I asked ChatGPT to generate rate limiting code. It gave me 50 lines that looked perfect.

Three weeks later, it cost us 14 engineering hours and nearly took down production.

The AI-generated code had 5 critical flaws:

  1. Memory leak (infinite growth)
  2. Lost state on restart
  3. Multi-server failure (12x limit bypass)
  4. Wrong client identification (load balancer IP)
  5. No observability

Lesson: Review AI code with production context in mind, not just syntax. Use the framework at the end of this post.


I've been working with LLMs in production for the past few years, and I've seen both the power and the pitfalls of AI-assisted development. Last month, we had a production incident that perfectly illustrates why you can't just copy-paste AI-generated code—even when it looks perfect.

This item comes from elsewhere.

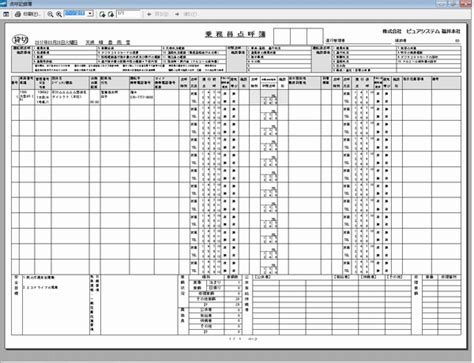The image size is (474, 363).
Task: Click the printer icon to print
Action: (x=18, y=14)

Here's what happened, what we learned, and how you can avoid the same mistakes.

The Problem

Our API was getting hammered. What looked like a DDoS attack was actually legitimate traffic, but we needed rate limiting fast. I asked ChatGPT to generate a rate limiter, and it gave me code that looked perfect:

from flask import Flask, request
from functools import wraps
from time import time

app = Flask(__name__)

# Simple rate limiter
rate_limit_store = {}

def rate_limit(max_requests=100, window=60):
    def decorator(f):
        @wraps(f)
        def decorated_function(*args, **kwargs):
            client_ip = request.remote_addr
            current_time = time()

            if client_ip not in rate_limit_store:
                rate_limit_store[client_ip] = []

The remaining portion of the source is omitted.